# Data for this task:
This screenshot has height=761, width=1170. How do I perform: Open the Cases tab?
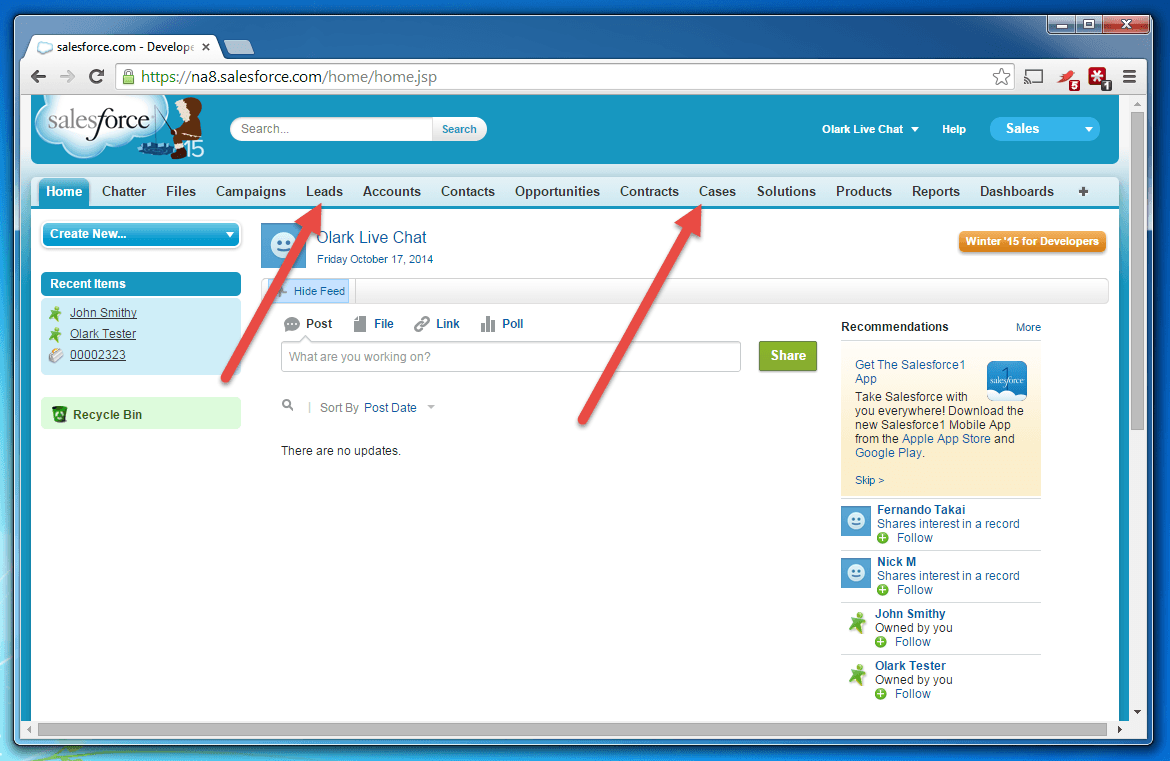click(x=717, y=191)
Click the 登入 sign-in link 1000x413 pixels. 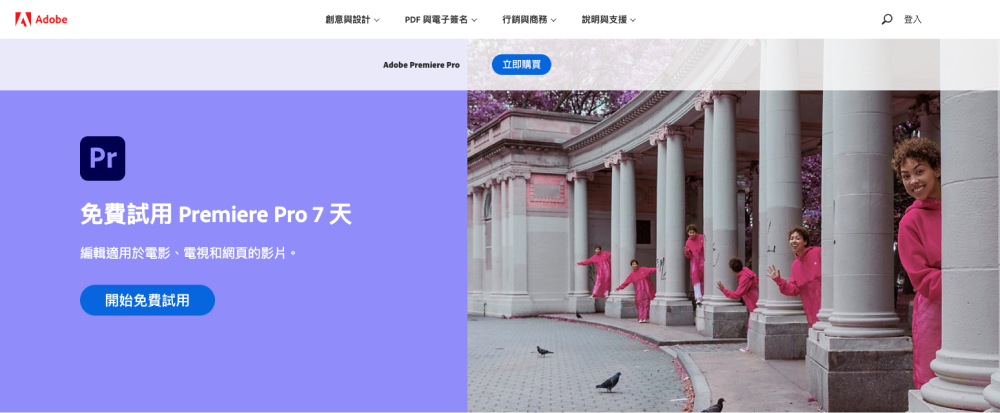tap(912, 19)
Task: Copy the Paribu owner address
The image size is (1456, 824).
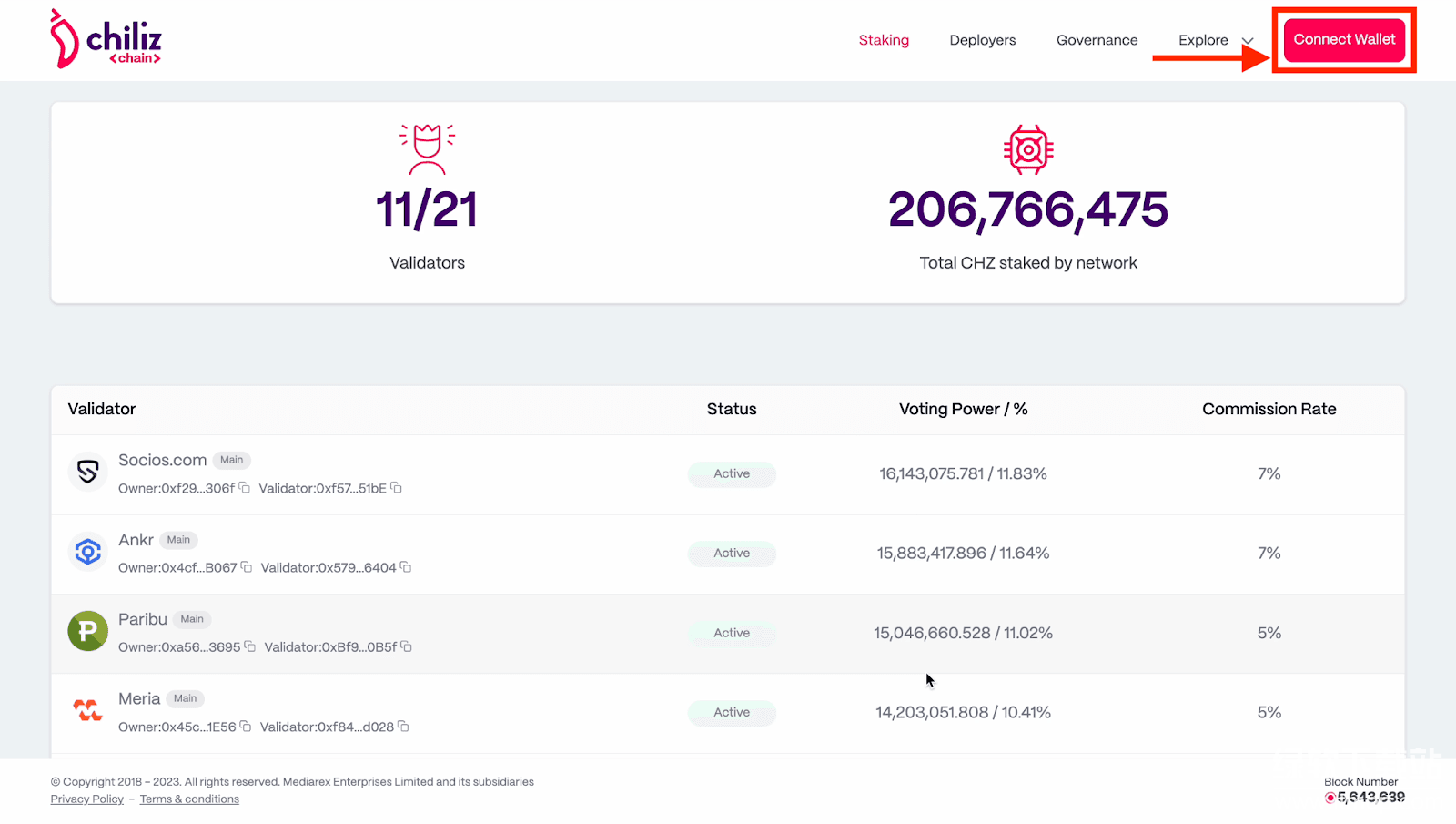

# Prompt:
Pick up at the line that holds "Task: Copy the Paribu owner address" and restate each line, word for word, through the last line of the entries. Include both end lines but none of the pictures.

# Answer space:
Task: Copy the Paribu owner address
The image size is (1456, 824).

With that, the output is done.